● **The input**:
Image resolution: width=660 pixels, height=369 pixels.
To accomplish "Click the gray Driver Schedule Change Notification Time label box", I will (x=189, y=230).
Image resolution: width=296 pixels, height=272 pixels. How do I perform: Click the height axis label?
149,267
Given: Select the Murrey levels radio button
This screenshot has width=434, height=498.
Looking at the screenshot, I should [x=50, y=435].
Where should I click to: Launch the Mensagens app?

* * *

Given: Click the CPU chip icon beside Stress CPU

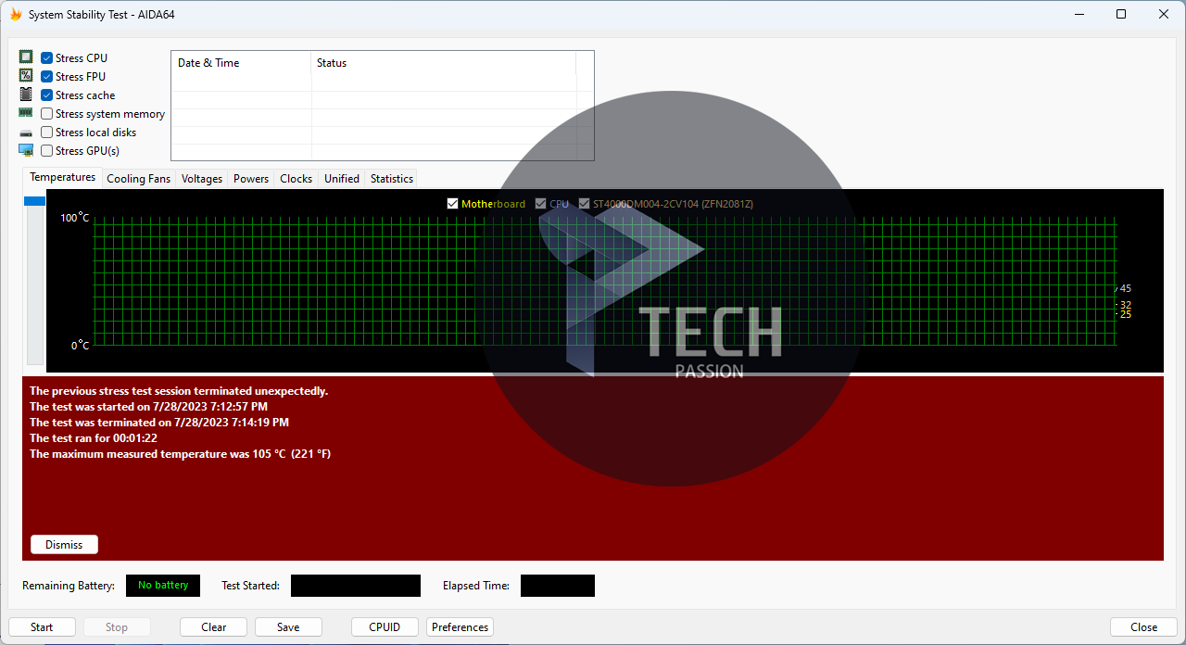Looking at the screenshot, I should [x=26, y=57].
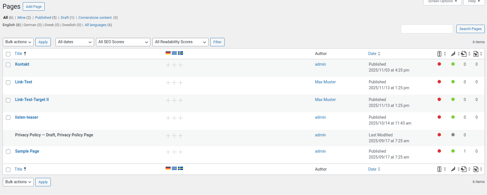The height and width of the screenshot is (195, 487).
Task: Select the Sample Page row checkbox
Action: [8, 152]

● **What is required**:
In the listing above, locate the line containing "Image resolution: width=296" and the line containing "Where should I". Extract those two lines and every line between them, exactly as written, and only those.

● **Written answer**:
Image resolution: width=296 pixels, height=272 pixels. How do I perform: Click the height axis label?
149,267
Given: Select the Murrey levels radio button
This screenshot has width=434, height=498.
Looking at the screenshot, I should [x=50, y=435].
Where should I click to: Launch the Mensagens app?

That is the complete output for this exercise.